Report based on value being delivered

When your email marketing analytics don’t map back to business goals, the nuances (and impact) of them may fall on deaf ears–especially for those who aren’t closely involved with email.  Bree Rostic, Marketing Manager, Customer Communications at HubSpot, recommends aligning your email reporting methods with the broader strategic goals, and tying them into customer impact. Consider the type of email you are sending–and expected response for that email type– so you are gauging and reporting performance appropriately.

How often you report these figures and how they play into your strategy will depend on your business.  If you’re a retailer, for example, there may be value in reporting on email performance frequently during peak holiday selling seasons. Consider it a prime opportunity to use email to its full potential to experiment, test and pivot as needed, while you’re still in peak season.

When seasonality isn’t a concern, you may want to consider a monthly reporting cadence for smaller core teams, and quarterly reporting for more senior leadership.

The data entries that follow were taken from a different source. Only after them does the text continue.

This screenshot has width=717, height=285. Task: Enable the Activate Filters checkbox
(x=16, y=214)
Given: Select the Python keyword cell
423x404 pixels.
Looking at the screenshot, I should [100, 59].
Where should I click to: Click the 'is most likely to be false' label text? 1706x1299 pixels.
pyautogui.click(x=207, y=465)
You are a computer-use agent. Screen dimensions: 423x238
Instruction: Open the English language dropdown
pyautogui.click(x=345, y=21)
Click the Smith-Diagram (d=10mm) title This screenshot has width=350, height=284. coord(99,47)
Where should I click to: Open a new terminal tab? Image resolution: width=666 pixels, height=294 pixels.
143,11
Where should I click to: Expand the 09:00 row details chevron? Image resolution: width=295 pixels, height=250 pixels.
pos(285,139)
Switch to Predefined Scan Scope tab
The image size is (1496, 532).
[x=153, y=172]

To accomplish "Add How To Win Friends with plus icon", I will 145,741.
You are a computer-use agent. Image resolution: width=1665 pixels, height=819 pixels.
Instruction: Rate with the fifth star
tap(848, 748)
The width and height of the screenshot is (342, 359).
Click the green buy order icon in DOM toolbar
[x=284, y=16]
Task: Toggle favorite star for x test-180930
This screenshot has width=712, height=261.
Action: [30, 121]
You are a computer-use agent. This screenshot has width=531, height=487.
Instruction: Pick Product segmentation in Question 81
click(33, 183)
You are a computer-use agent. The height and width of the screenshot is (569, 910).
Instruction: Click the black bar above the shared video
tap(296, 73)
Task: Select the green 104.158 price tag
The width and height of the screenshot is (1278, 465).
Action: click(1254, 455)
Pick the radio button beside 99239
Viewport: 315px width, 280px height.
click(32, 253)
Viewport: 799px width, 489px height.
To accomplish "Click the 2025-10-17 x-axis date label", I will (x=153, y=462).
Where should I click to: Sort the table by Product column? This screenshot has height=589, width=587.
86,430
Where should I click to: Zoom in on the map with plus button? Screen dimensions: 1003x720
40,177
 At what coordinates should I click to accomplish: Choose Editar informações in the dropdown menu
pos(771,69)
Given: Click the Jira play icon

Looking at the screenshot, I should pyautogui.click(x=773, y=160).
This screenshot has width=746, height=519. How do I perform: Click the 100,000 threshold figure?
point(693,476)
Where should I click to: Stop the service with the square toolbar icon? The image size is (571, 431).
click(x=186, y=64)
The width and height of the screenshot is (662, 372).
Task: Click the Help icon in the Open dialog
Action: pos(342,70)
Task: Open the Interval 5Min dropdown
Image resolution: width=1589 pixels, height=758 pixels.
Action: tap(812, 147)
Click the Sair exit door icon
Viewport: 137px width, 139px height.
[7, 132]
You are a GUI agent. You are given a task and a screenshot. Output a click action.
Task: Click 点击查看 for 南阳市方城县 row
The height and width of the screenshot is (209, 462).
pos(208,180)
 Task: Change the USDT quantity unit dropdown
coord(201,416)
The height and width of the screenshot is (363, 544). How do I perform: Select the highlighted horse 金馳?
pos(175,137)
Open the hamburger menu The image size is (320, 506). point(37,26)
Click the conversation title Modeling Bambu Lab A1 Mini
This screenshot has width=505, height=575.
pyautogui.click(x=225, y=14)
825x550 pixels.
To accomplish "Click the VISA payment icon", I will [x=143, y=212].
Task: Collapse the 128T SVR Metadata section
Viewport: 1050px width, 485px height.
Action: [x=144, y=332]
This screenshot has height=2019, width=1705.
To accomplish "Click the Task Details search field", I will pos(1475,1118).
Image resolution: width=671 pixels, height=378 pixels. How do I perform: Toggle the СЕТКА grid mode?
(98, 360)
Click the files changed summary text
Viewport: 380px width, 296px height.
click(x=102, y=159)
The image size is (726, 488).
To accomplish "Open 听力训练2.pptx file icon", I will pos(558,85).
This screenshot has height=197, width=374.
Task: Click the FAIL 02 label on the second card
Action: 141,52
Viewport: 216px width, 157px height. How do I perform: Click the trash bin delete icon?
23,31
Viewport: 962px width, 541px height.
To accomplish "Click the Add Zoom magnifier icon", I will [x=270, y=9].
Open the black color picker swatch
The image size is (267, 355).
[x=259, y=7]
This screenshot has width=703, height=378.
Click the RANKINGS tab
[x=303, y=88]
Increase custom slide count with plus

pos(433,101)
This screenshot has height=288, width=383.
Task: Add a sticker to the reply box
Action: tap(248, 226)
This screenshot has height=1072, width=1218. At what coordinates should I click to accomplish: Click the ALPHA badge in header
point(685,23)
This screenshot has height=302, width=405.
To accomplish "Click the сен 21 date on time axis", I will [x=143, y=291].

Align with internal business and technology partners

Harnessing data is a significant challenge in organizations that have different (and disparate) data collection systems. But aligning email marketing analytics to your broader business and omnichannel strategy is far easier when you understand what exists elsewhere!

Dig into how each part of your organization is reporting and try to join those efforts (at least to some extent). Ideally, multiple groups in your company can work together to consistently deliver reporting that matters to the business strategy–and your unique lines of business.

Start with the basics:

  • What do you need–and why? From there, you can dive into what already exists (and where).
  • What story do you need to tell in your organization about what your data says?
  • How does that compare to other data sources in your organization?
  • What data will tell a story about how customers are responding to your business?

Then consider the best ways to get a full view of what’s happening–and placing the data where it’s accessible.

Email marketing consistently ranks as one of the top performing channels for marketers–and it can deliver a 36:1 return on investment. If you’re not considering email performance through the lens of your broad strategy, you’re missing out on its full potential.